Sources tell me that the elevated inflation may earn a special spot in President Duterte’s third State-of-the-Nation Address (SONA). Back in May, presidential spokesman Harry Roque disclosed the SONA will take a new format. The annual address is an opportunity for the Chief Executive to outline his vision for the country, government policies, and priorities. For this year, instead of the usual report card of accomplishments, the SONA topics will be led by the President’s unwavering fight against the drug menace and the anti-corruption campaign.
Should the issue of inflation be included, the technical working group of the Department of Finance (DOF) was tasked to present a comparable analysis of the price movements in the past 30 years, covering the presidencies of Corazon “Tita Cory” Aquino, Fidel V. Ramos, Joseph “Erap” Estrada, Gloria Macapagal Arroyo, Benigno Aquino III, and President Duterte.
As part of the preparation, an infograph was recently presented to Finance Secretary Carlos G. Dominguez, showing that inflation has been on a downward trajectory in the past three decades.

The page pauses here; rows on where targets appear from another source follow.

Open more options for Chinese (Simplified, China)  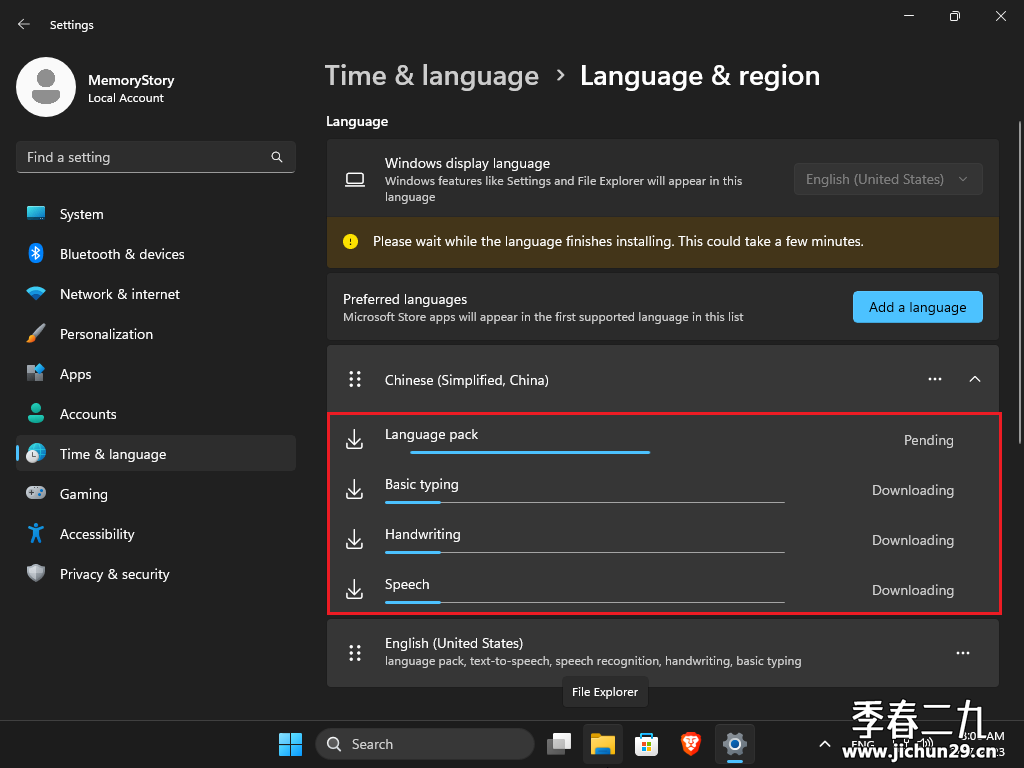935,379
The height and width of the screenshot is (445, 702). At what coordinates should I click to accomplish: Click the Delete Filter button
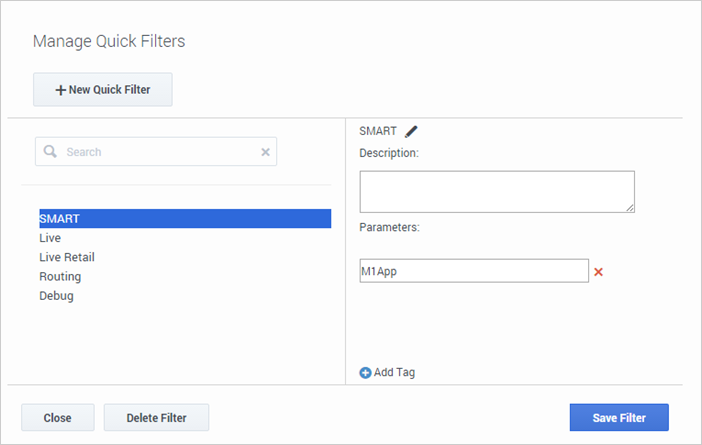[156, 418]
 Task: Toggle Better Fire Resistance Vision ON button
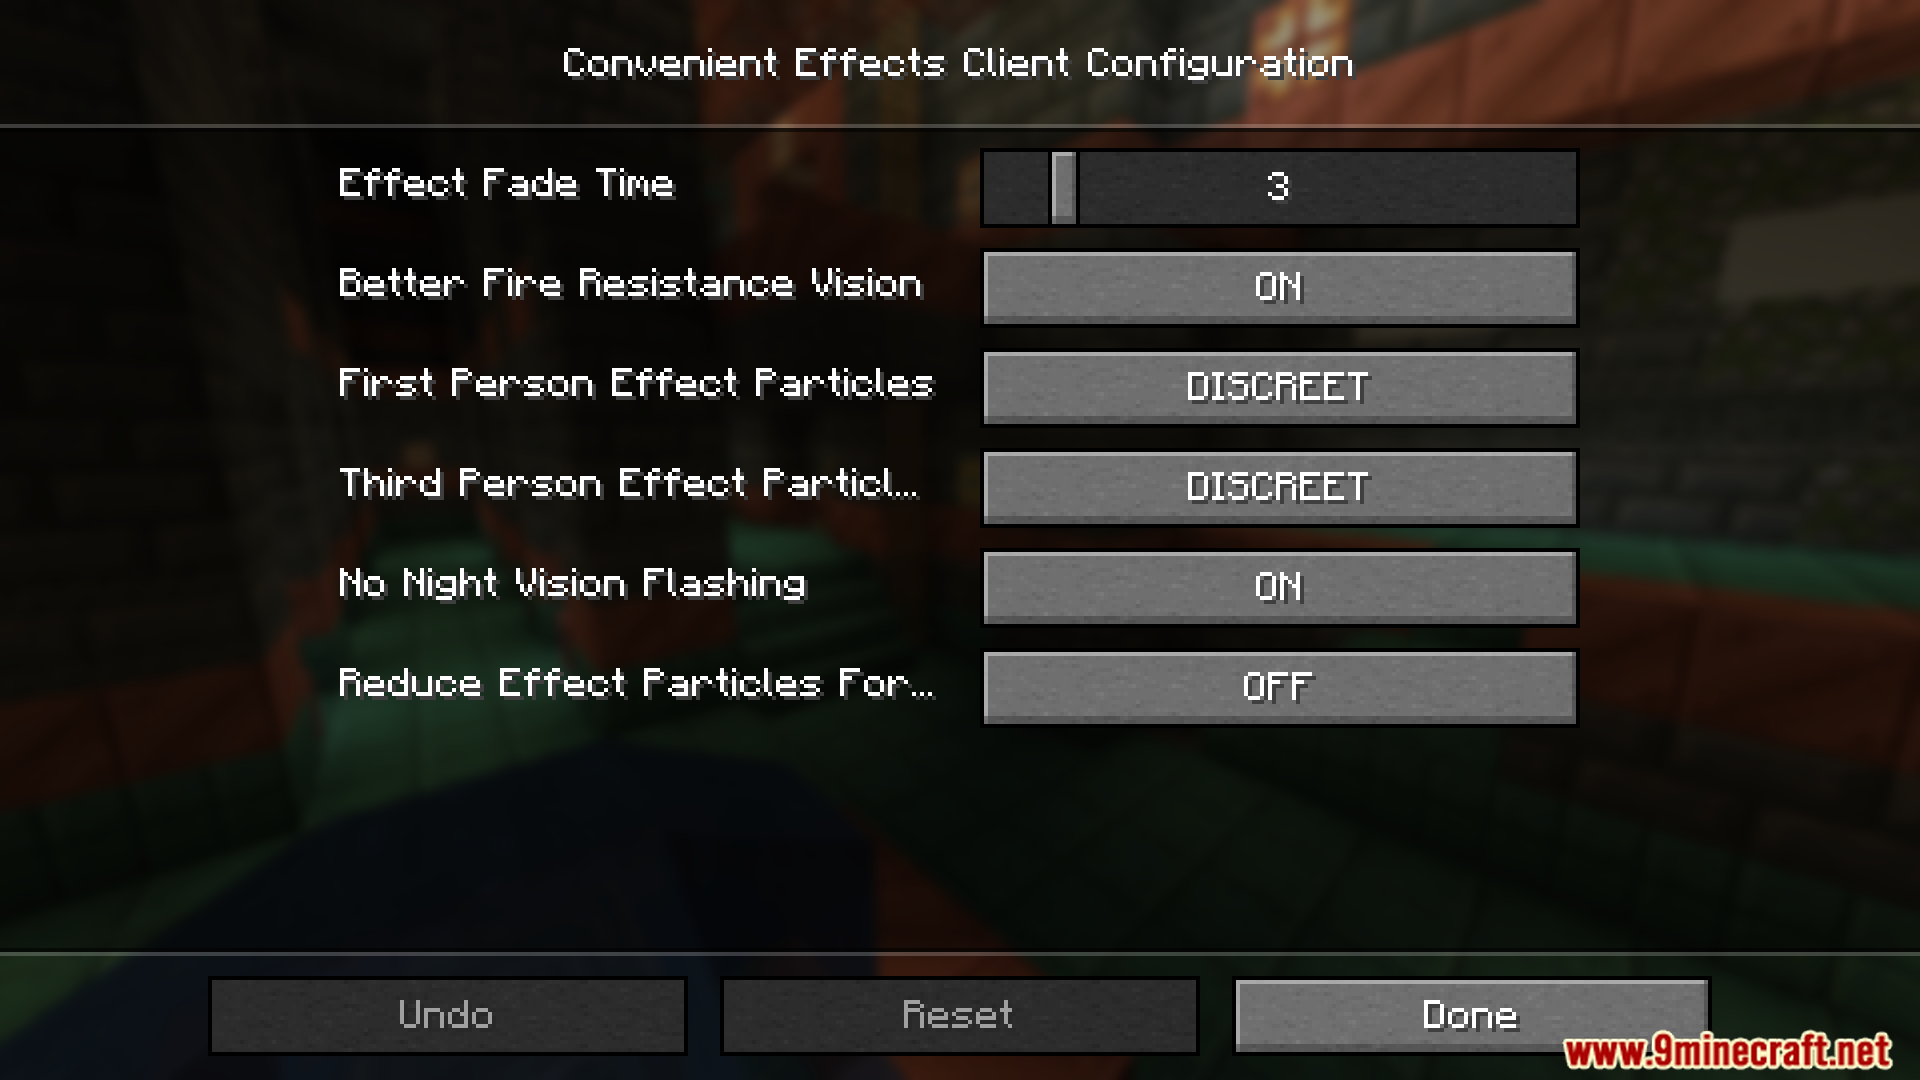click(x=1279, y=287)
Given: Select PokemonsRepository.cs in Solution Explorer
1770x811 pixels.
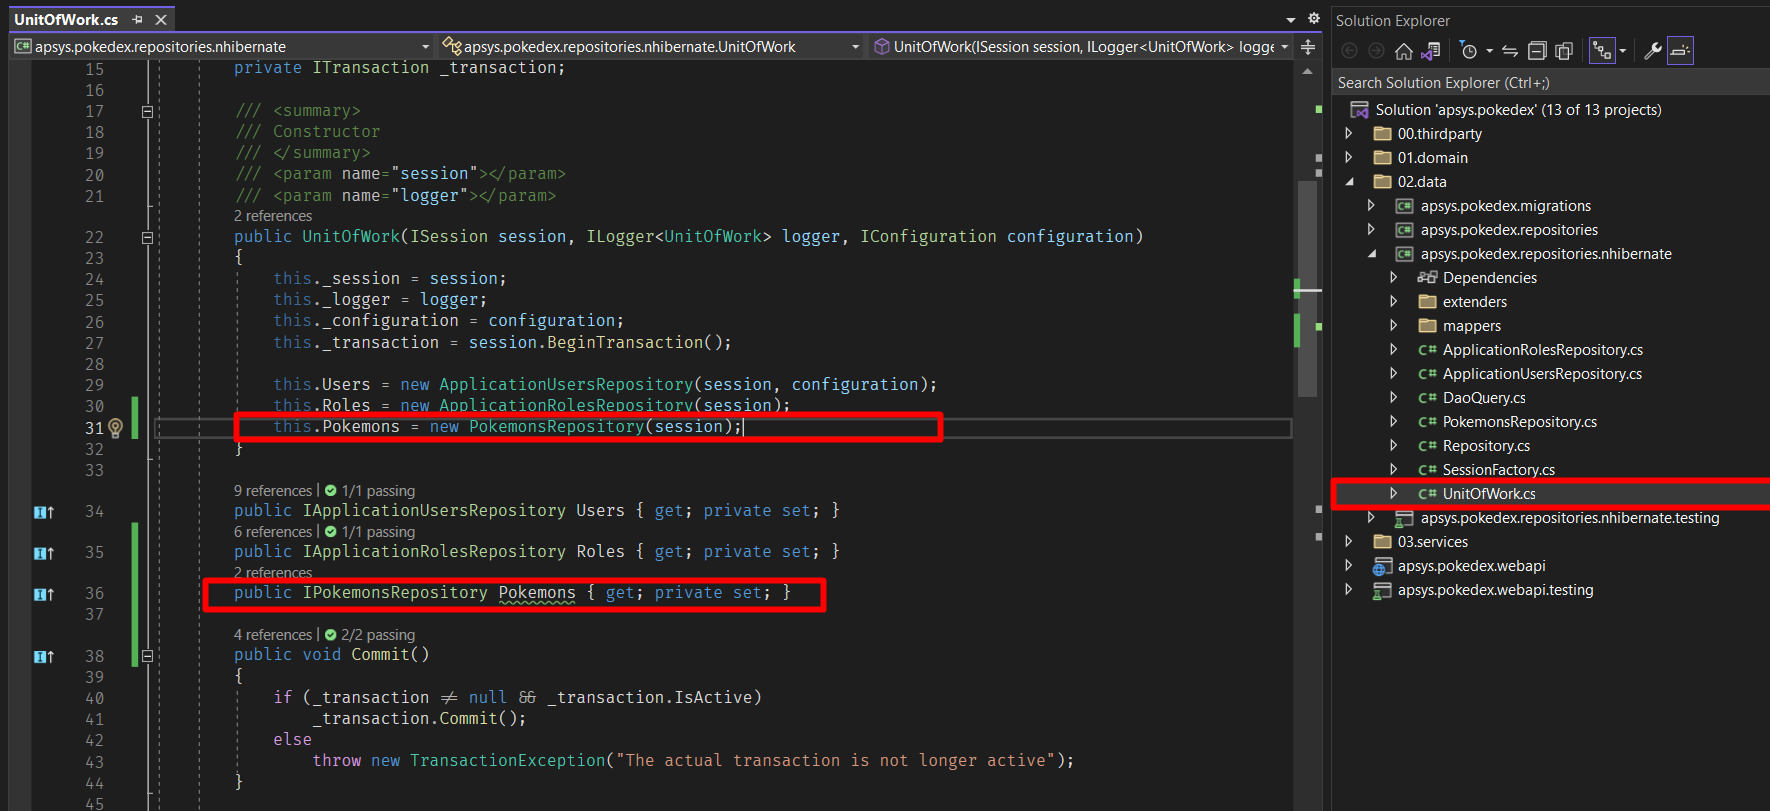Looking at the screenshot, I should click(x=1519, y=422).
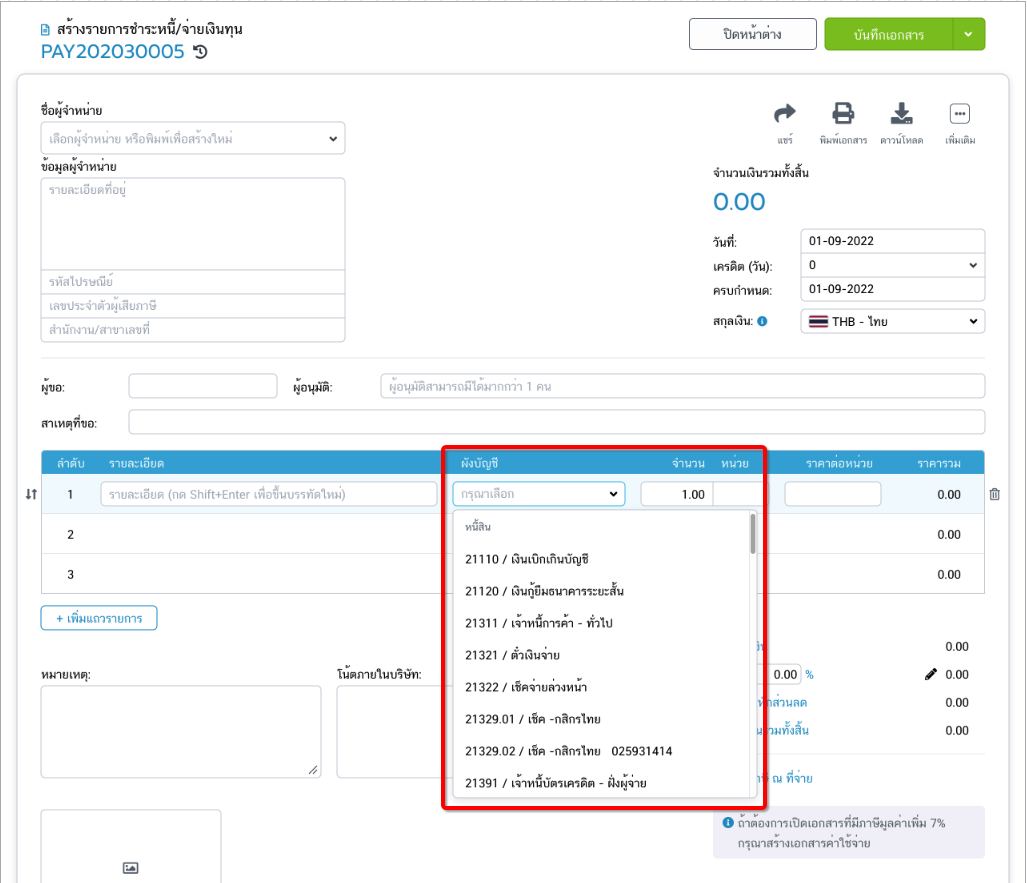Open the more options ellipsis icon
The width and height of the screenshot is (1027, 883).
[960, 113]
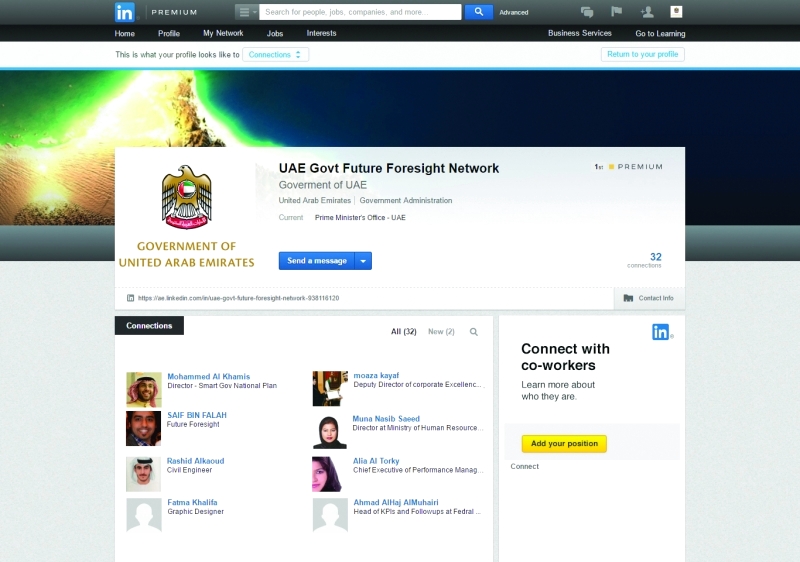Click the Send a message button
The width and height of the screenshot is (800, 562).
coord(317,261)
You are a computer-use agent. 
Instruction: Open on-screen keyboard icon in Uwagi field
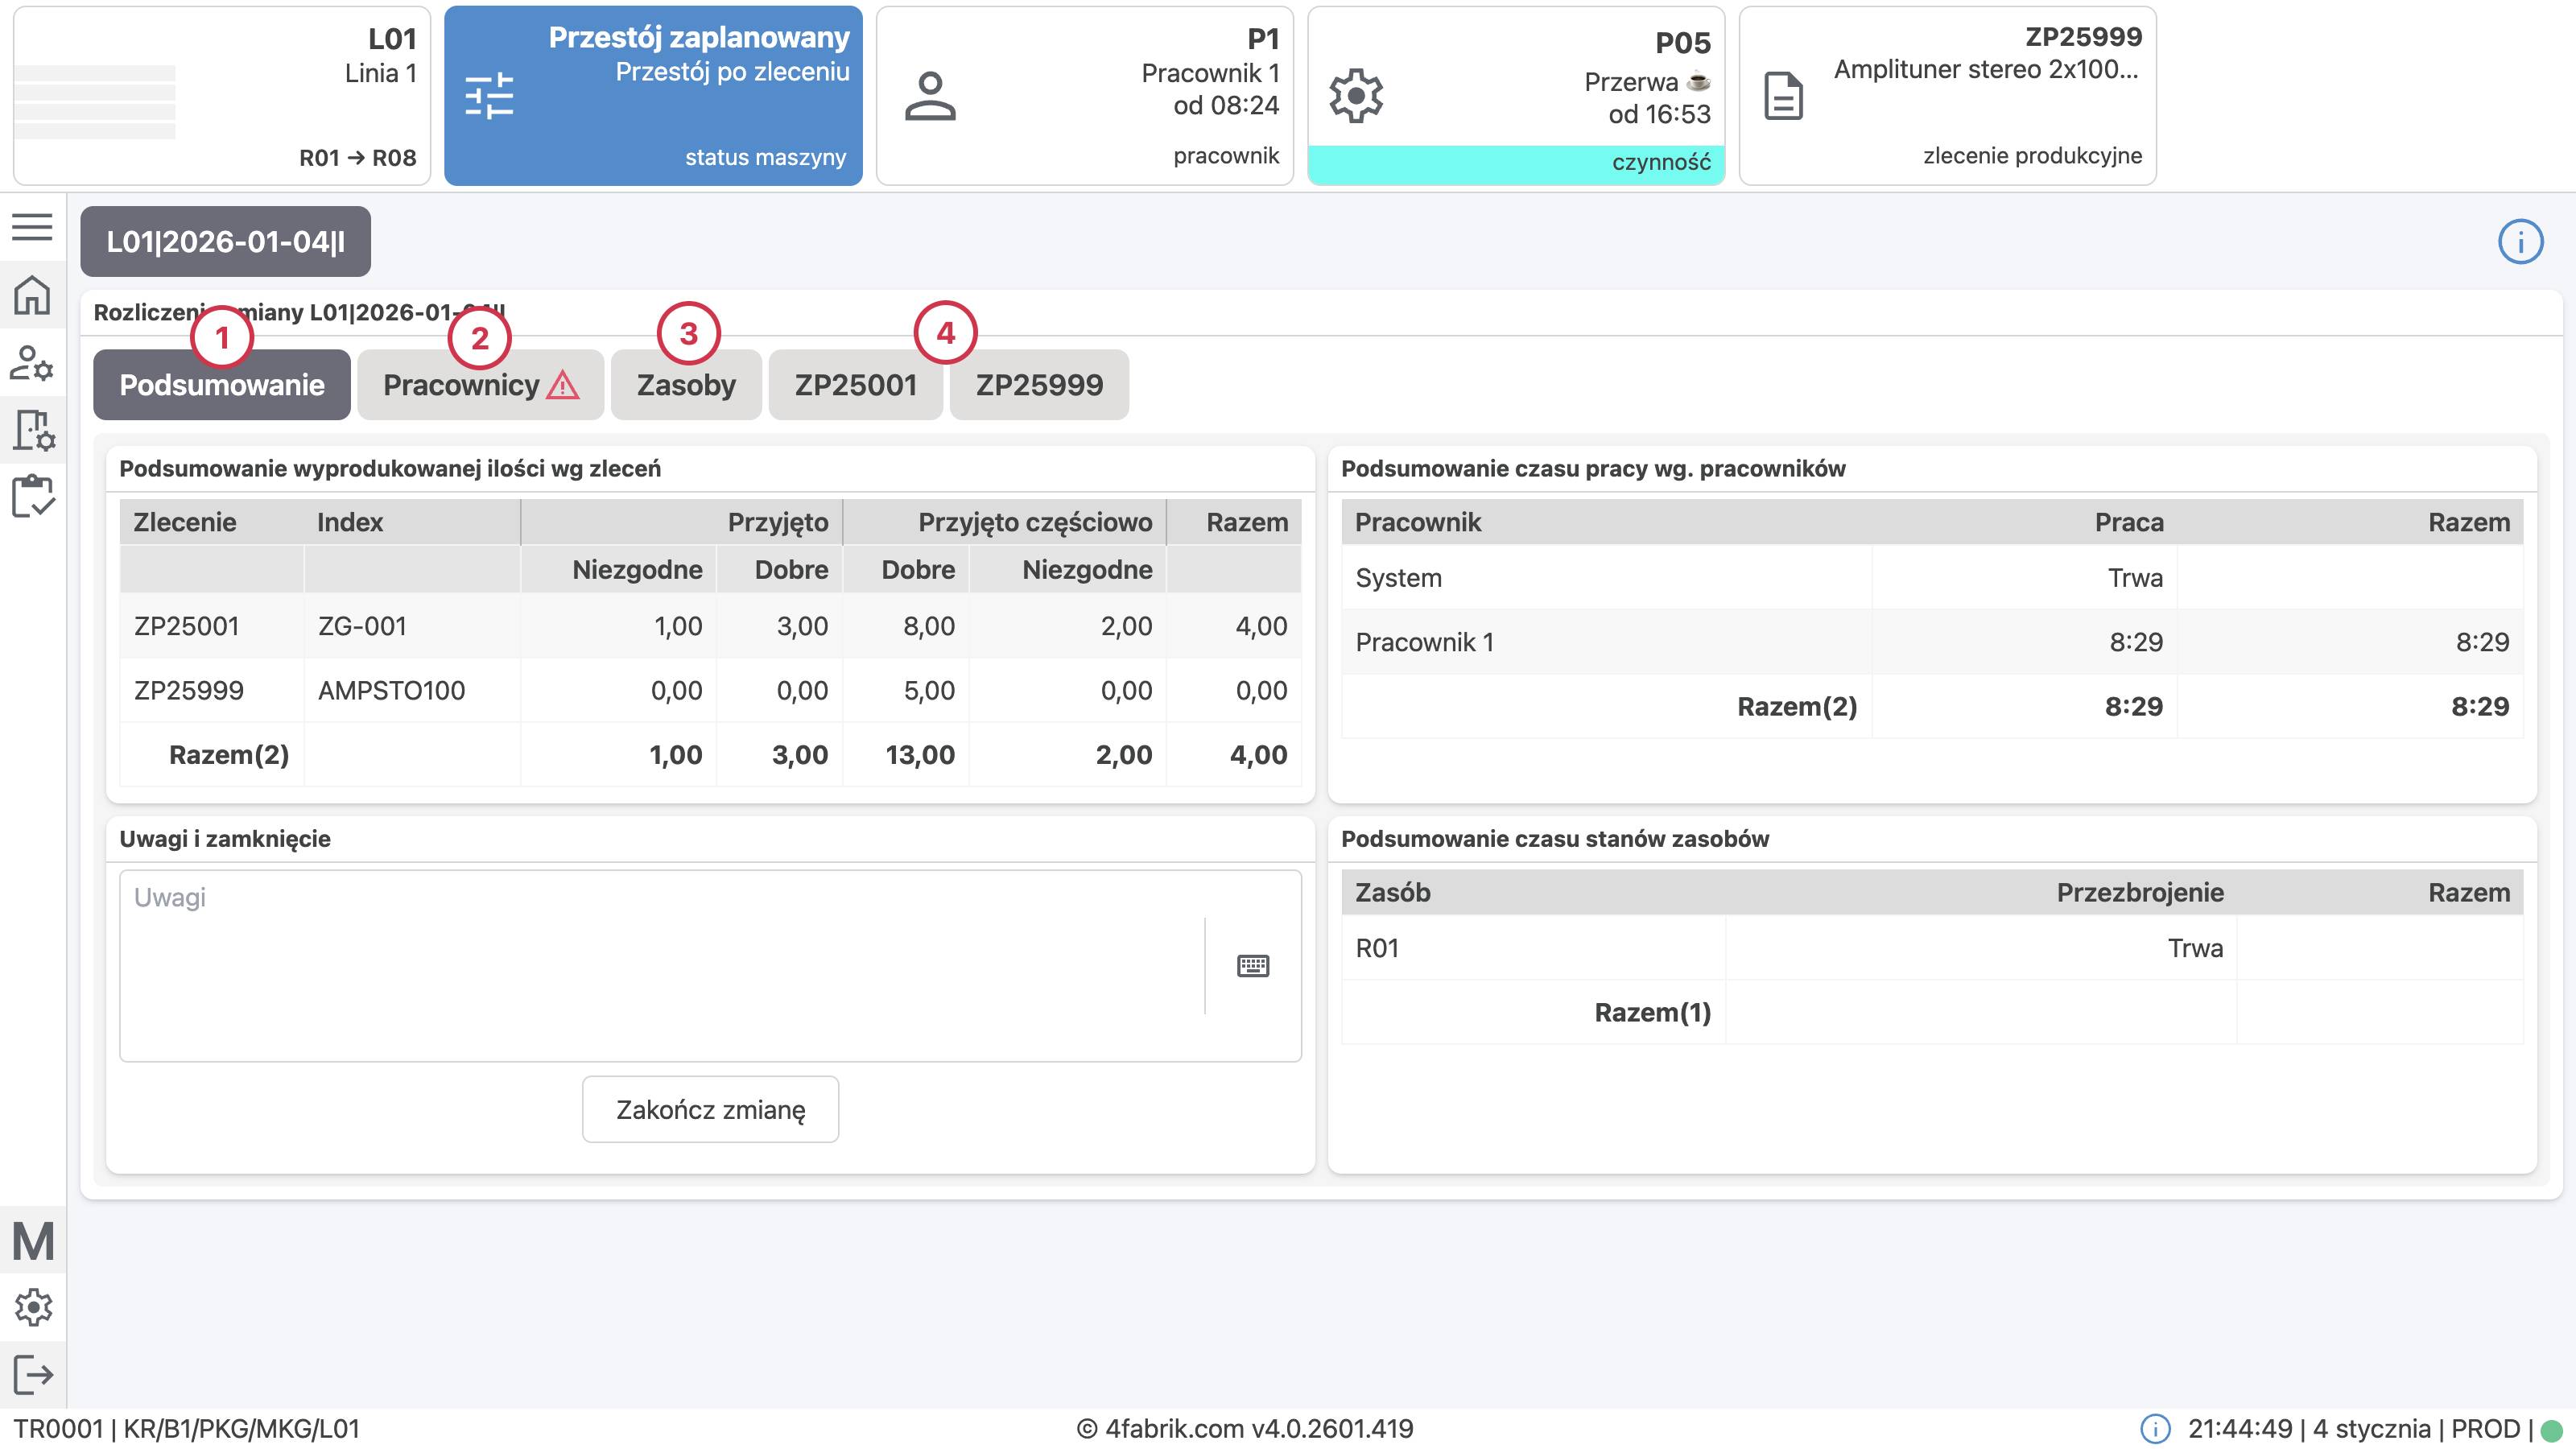point(1253,966)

The average inflation rate in the first the two years of the Duterte administration stands at 2.8 percent with the highest recorded during the time of Tita Cory at 10.3 percent. Understandable. The macroeconomic fundamentals were on a wayward path then as the country was recovering from the 20-year rule of the Marcoses.
Heard from the DOF walls, the SecFin said to be pretty much “annoyed” by the negative commentary of a former DOF undersecretary that the infograph was a bit off, comparing the first two years of the President Duterte to the average of his five predecessors.
Will inflation be incorporated in this year’s SONA? It might well be. After all, poverty alleviation is one of the five pillars of the program of the Duterte government.